PROBLEM DESCRIPTION:
Convert the items, from the first one through the line containing "pos(1296,196)", into a two-column CSV with the headers "instruction" and "action": one row per item, each field quoted, line breaks replaced by spaces. Omit the pictures.
--- BEGIN SOURCE RECORDS ---
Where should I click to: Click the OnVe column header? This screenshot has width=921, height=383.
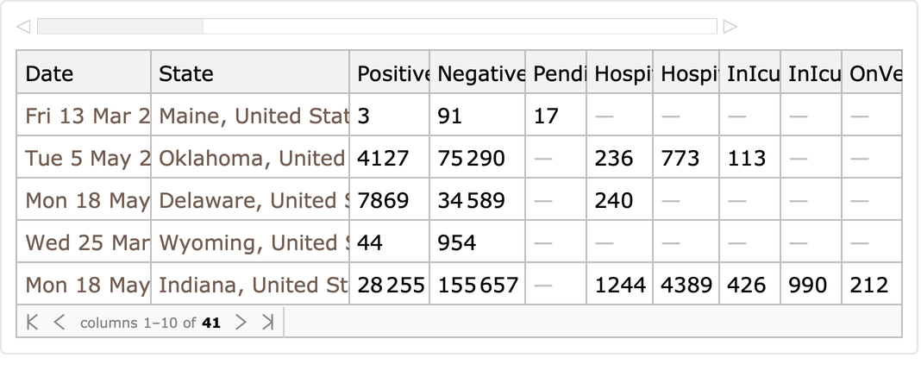pyautogui.click(x=873, y=74)
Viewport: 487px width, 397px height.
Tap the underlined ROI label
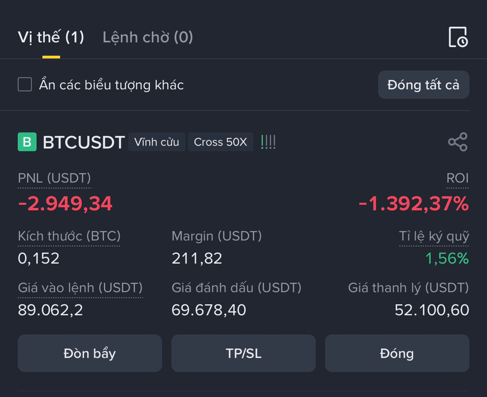click(x=458, y=179)
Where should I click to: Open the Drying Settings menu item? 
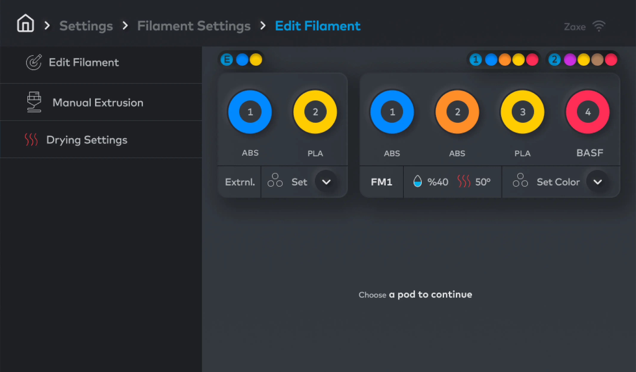click(x=87, y=140)
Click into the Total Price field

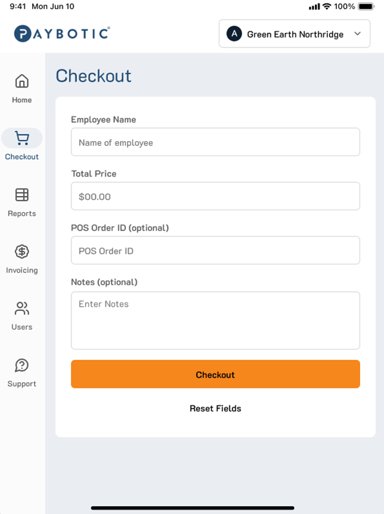tap(215, 197)
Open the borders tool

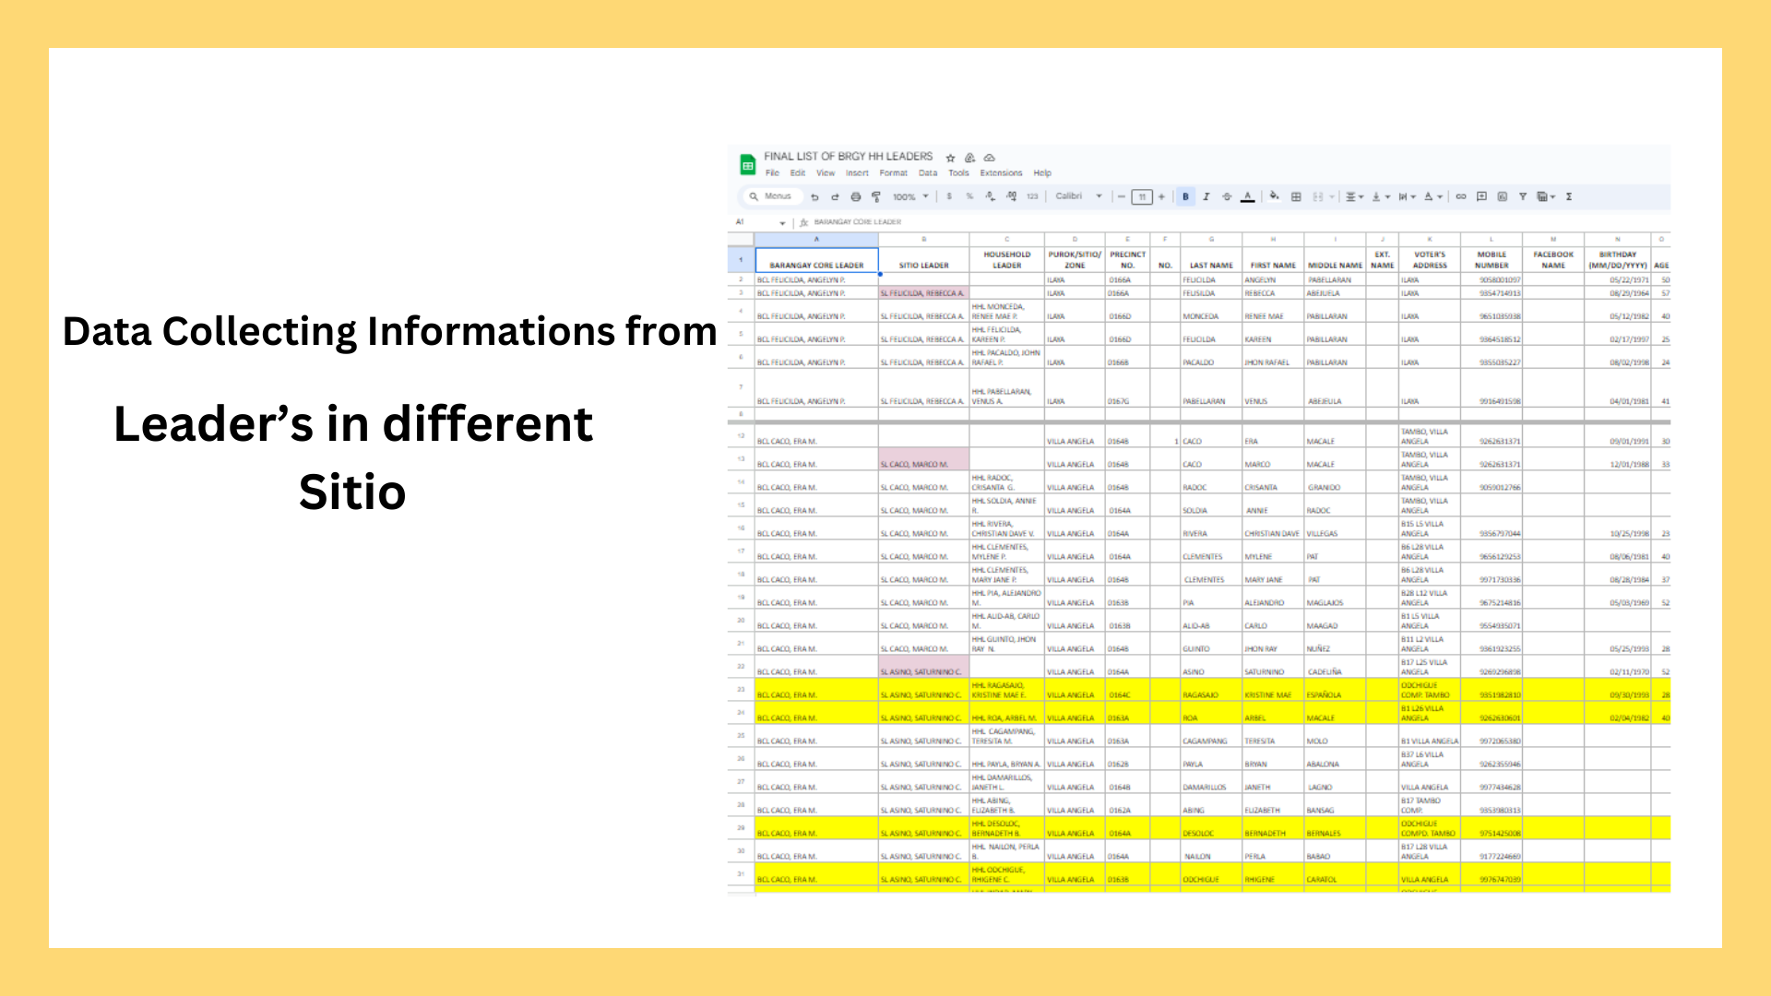pos(1296,196)
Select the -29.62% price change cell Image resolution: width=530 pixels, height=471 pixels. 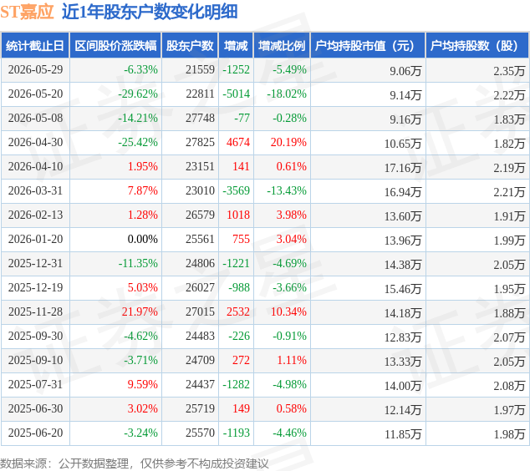(x=138, y=94)
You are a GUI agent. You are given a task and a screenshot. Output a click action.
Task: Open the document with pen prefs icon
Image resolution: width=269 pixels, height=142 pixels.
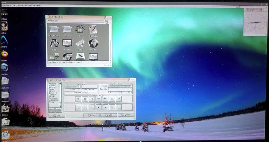click(x=93, y=29)
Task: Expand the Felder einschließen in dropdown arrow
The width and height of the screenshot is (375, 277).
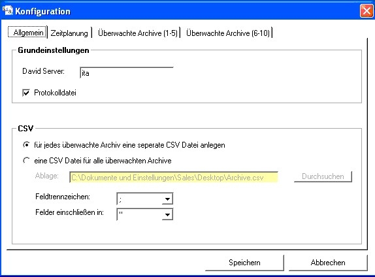Action: tap(167, 214)
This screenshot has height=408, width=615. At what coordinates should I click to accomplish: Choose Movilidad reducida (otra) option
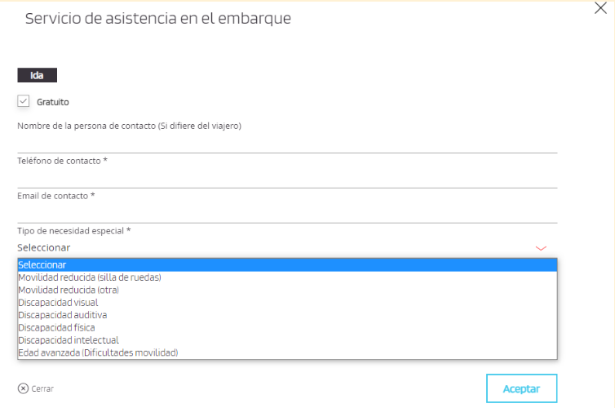point(69,290)
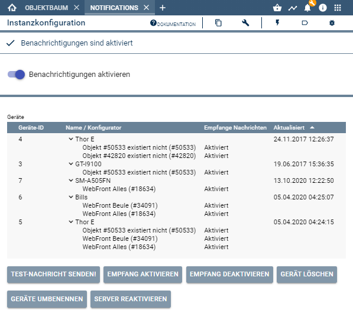Toggle Benachrichtigungen aktivieren switch
The width and height of the screenshot is (353, 316).
[16, 75]
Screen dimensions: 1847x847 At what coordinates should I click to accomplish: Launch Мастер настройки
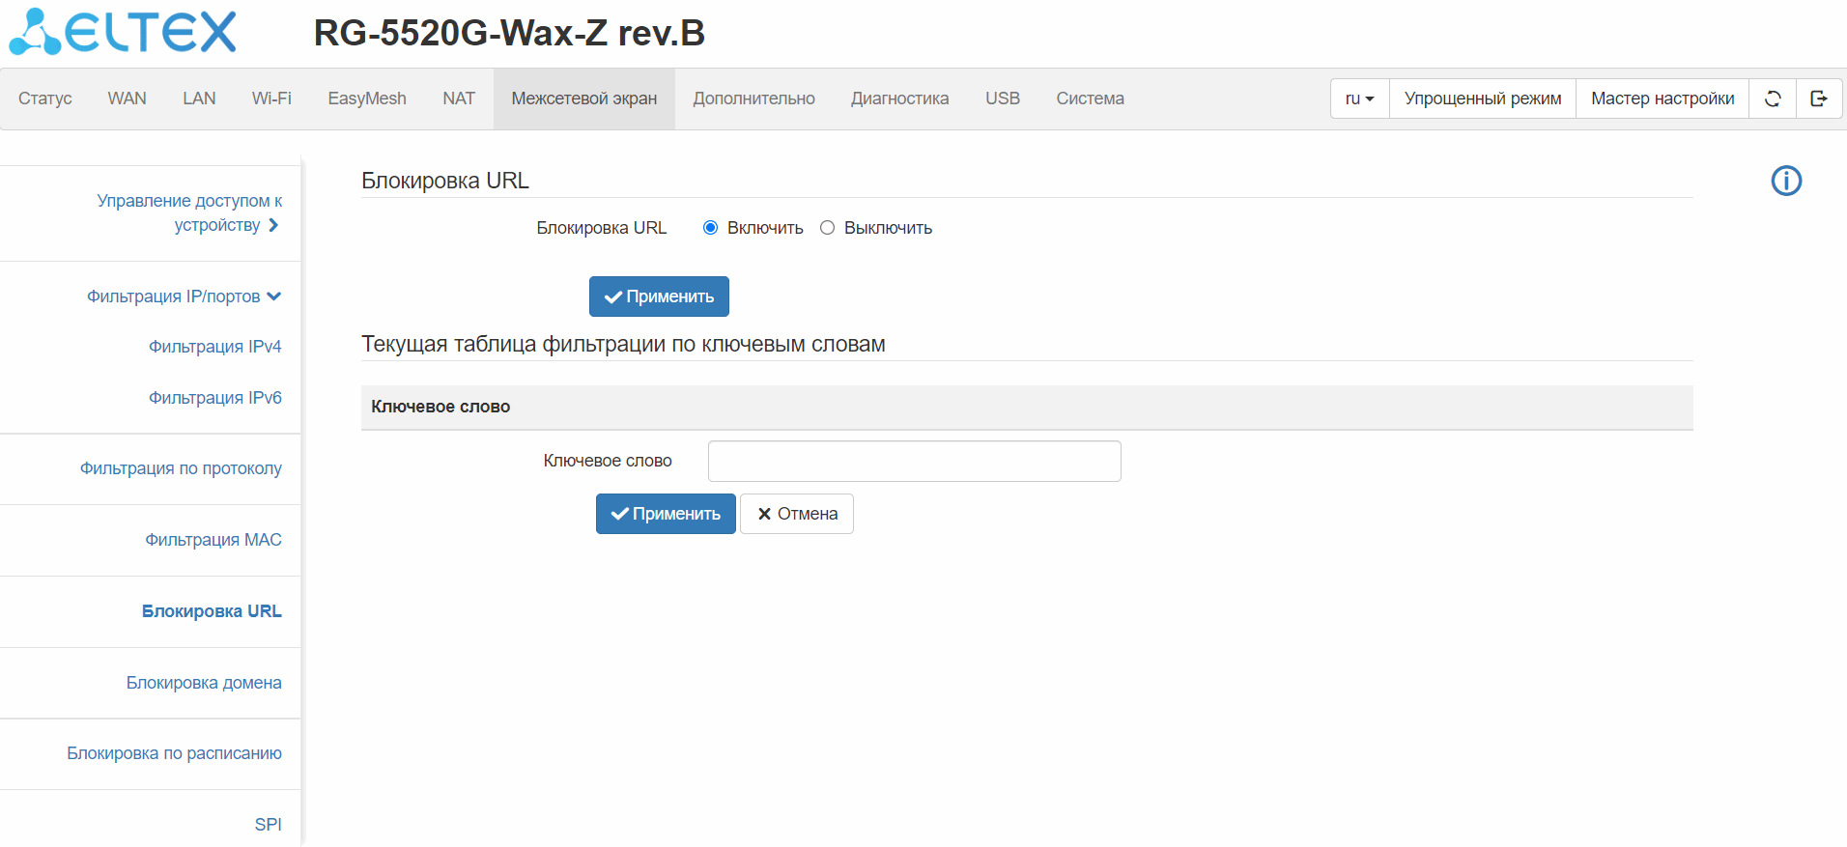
--- END SOURCE RECORDS ---
SOLUTION TO THIS TASK:
instruction,action
"Where should I click to: Click the OnVe column header? This screenshot has width=921, height=383.","pyautogui.click(x=873, y=74)"
"Viewport: 487px width, 397px height. Tap the underlined ROI label","click(x=458, y=179)"
"Where should I click to: Open the Drying Settings menu item?","click(x=87, y=140)"
"Click into the Total Price field","tap(215, 197)"
"Open the borders tool","pos(1296,196)"